Now let’s loop through all of the pages until we get a vector of length 0 returned, meaning we’ve reached the end.

i <- 1
results <- arts_on_page(i)
all_links <- results
while(length(results) > 0){
  i <- i + 1
  results <- arts_on_page(i)
  all_links <- c(all_links, results)
}

Now we should have all of the links in one vector. How many links are there?

length(unique(all_links))
## [1] 209

Scraping the mural page content

Great! Now we need to figure out how to scrape what we want from each one. I want to know the location, neighborhood, and completion date of each one. I’ll just pull up a mural page and find the HTML elements that contain these details.

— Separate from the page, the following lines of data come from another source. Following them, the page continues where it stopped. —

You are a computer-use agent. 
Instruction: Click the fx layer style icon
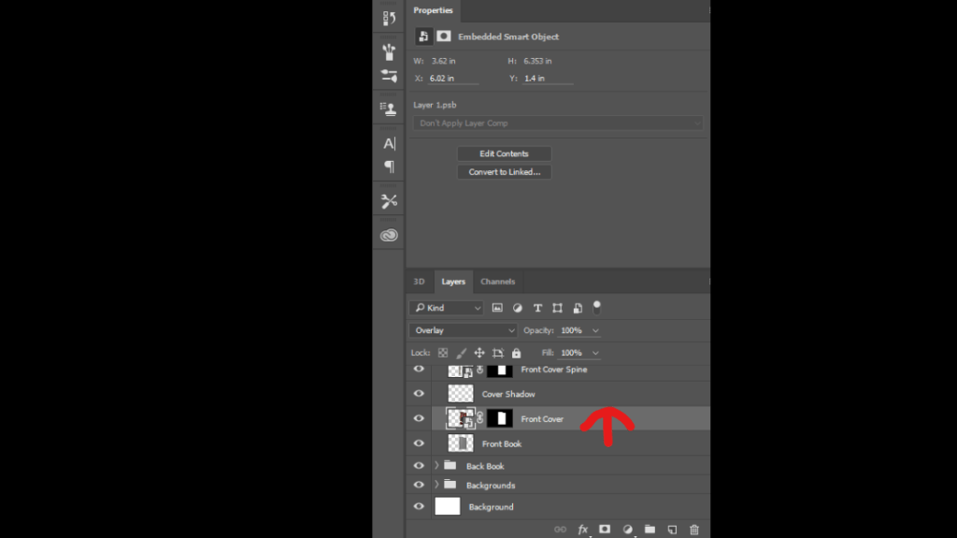[583, 530]
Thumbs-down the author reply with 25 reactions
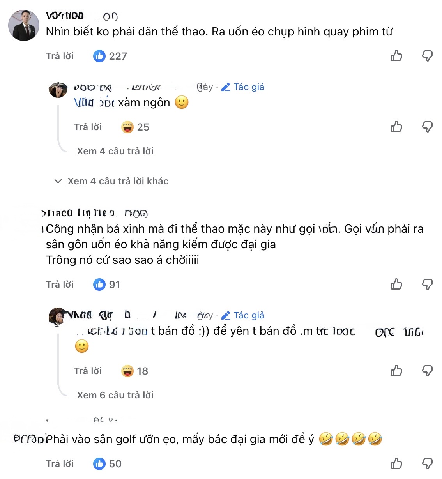 click(x=427, y=127)
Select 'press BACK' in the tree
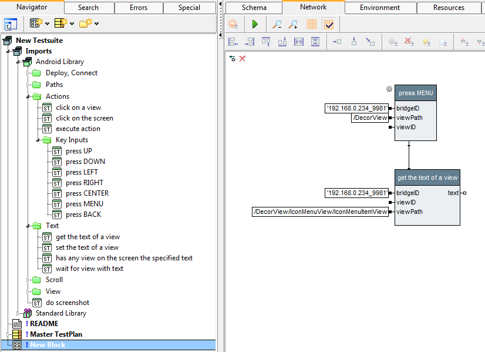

It looks like these are contained in the following elements:

Let’s write another function and loop to extract these details from all of the links.

Function

get_details <- function(link){
  
  # Get link
  site <- GET(link)
  
  # If it doesn't have location data, skip
  if(length(html_nodes(content(site), ".icon-location > .f-primary")) > 0){
    
    # Extract details into a data frame
    details <- data.frame(
      url = link,
      location = location <- html_nodes(content(site), ".icon-location > .f-primary") %>%
        xml2::xml_text(),
      neighborhood = html_nodes(content(site), ".icon-neighborhood > .f-primary") %>%
        xml2::xml_text(),
      date = html_nodes(content(site), ".icon-calendar > .f-primary") %>%
        xml2::xml_text() %>%
        as.Date(., "%B %d, %Y") %>%
        as.character()
    )
    
    # Return
    return(details) 
  }
}

Loop

details <- data.frame()
for(link in unique(all_links)){
  details %>% 
    bind_rows(get_details(link)) -> details
}

Now we have our data!

You’ll notice that we have fewer rows of data than we expect. This is because some of the artworks pages did not have the information we were looking for. For example, this page: https://www.muralarts.org/artworks/spring-arts-district does not have a location, neighborhood, or completion date. Only the pages that had the information we were looking for were saved to the dataframe. This is what we want.

library(DT)
datatable(details, rownames = FALSE,
          options = list(pageLength = 5))

Fin

Although I scraped the data because I wanted to explore and visualize it, as I learned from a bit more research only about 200 murals have been catalogued on the Mural Arts website, yet Philadelphia has over 3000 murals. According to the Wikipedia page for Mural Arts, more than 600 murals were painted between 2001-2004, but I don’t see that in the data. When I looked at the data, I saw more murals in recent years than in previous years, so there’s a pretty heavy recency bias. Ah well.